Blanca Nieves Palacios Barreda
La situación que a nivel mundial se está viviendo en muchos de los países de este planeta, realmente provocan preocupación, indignación y un sentimiento de impotencia al no poder dar solución a problemas que de una u otra forma nos van afectando, teniendo todos esos conflictos un interés común: el petróleo, el litio, y las llamadas, tierras raras.
En calidad de simples observadores, porque en la actualidad no existe problema que no sea dado a conocer a través de las “redes” o medios de información de diversas plataformas cibernéticas y que hoy, hasta con la que denominan IA (Inteligencia Artificial), nos llenan de información falsa; lo que si es verdadero y siempre lo ha sido, es la incursión y/o invasión en países ajenos al suyo por parte de los Estados Unidos de América del Norte, que se ha abrogado el derecho de sentir que es, el “policía del mundo” y, en esa calidad autoimpuesta, provoca guerras, bajo pretextos falsos con el único objeto de despojar a los países de sus legítimas riquezas.

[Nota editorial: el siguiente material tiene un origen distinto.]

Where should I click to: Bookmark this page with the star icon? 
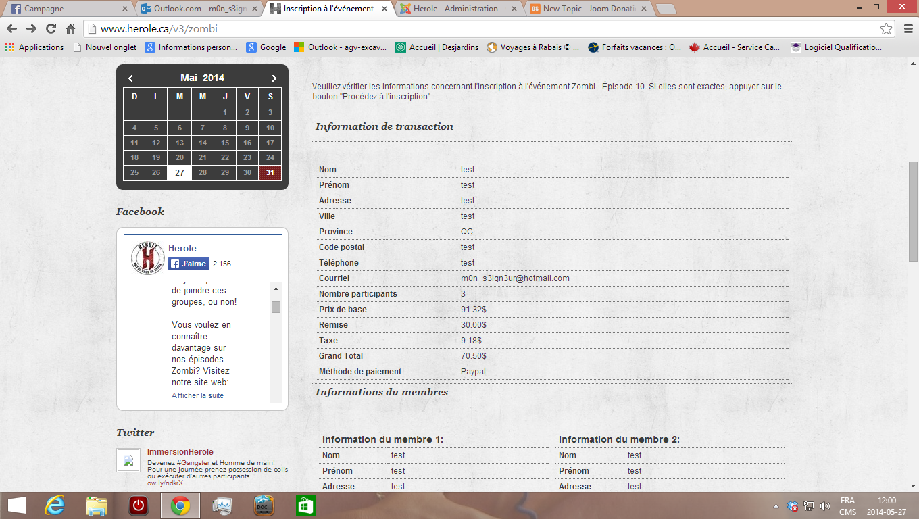tap(886, 29)
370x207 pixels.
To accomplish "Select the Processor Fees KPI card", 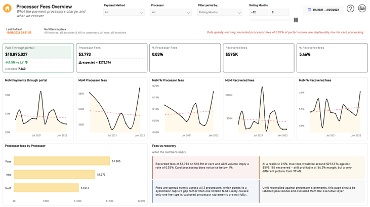I will tap(112, 58).
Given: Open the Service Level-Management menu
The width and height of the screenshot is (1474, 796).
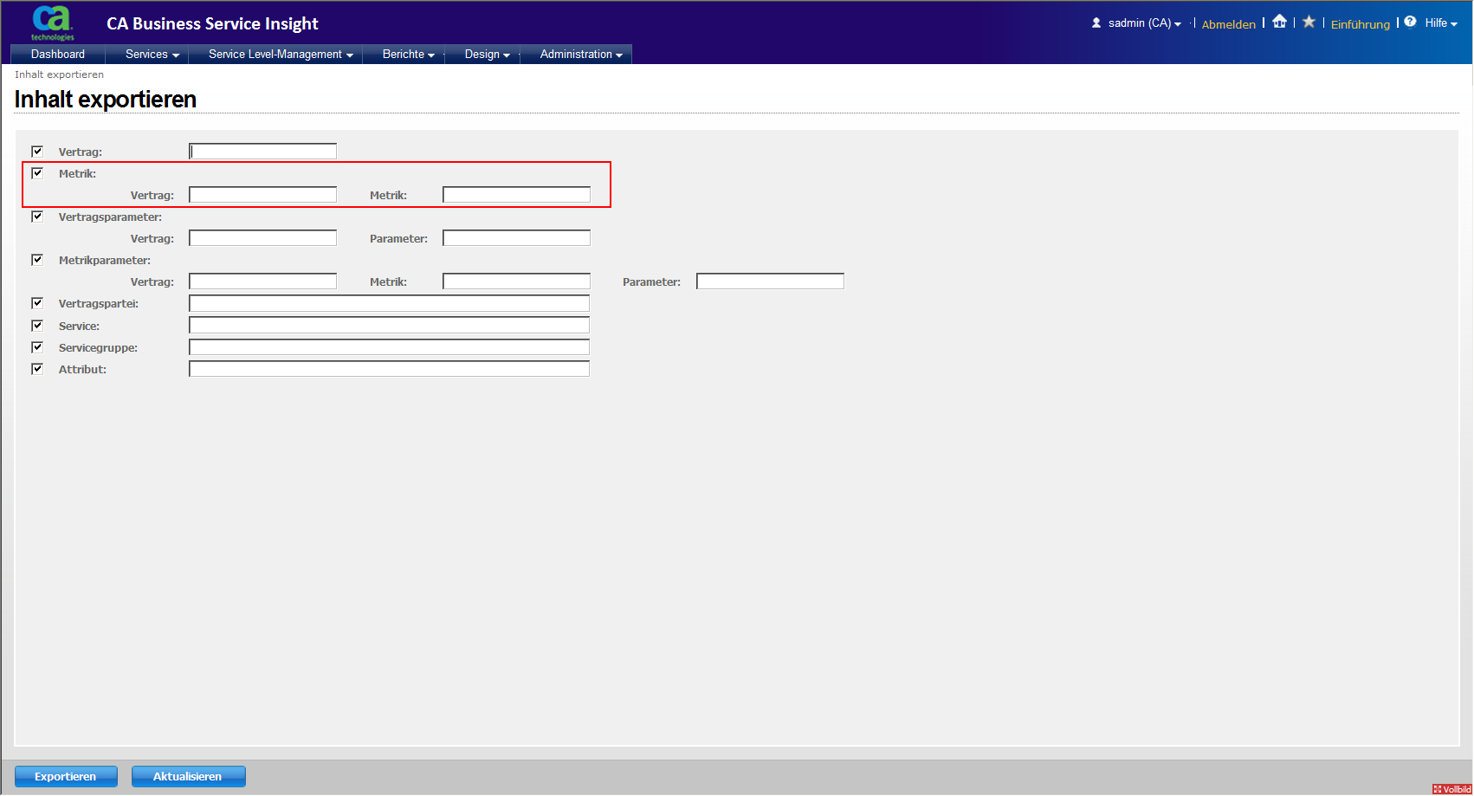Looking at the screenshot, I should (281, 55).
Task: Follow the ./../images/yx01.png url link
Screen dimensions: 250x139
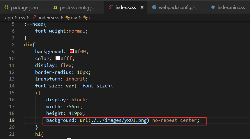Action: pyautogui.click(x=119, y=120)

En menor o mayor escala, los verdaderos delincuentes, recurren a la muy conocida frase que gritan cuando sienten estar descubiertos de sus felonías: “allá va el ladrón, atrapemos al ladrón”.
Esa enseñanza la ha puesto muy de moda el presidente de nuestro vecino país del norte, cuando con una ambición desmedidas a osado invadir países con el único propósito de apropiarse del petróleo, que le es absoluta y totalmente ajeno por el que no quiere pagar, sino apropiarse descaradamente de ese producto tan ambicionado; toda su retórica la cifra en la acusación del país al que le pone el ojo, señalando a sus Autoridades legítimamente electas como: “narcotraficantes”, ” narcoterroristas”; de tal cosa ha sido testigo el mundo entero y, la Organización de las Naciones Unidas (ONU) con sus 193 países que la conforman, nada han podido hacer contra esa dupla formada por dos verdaderos asesinos de guerra: Benjamín Netanyahu, primer ministro de Israel y Donald Trump, presidente de los E.U.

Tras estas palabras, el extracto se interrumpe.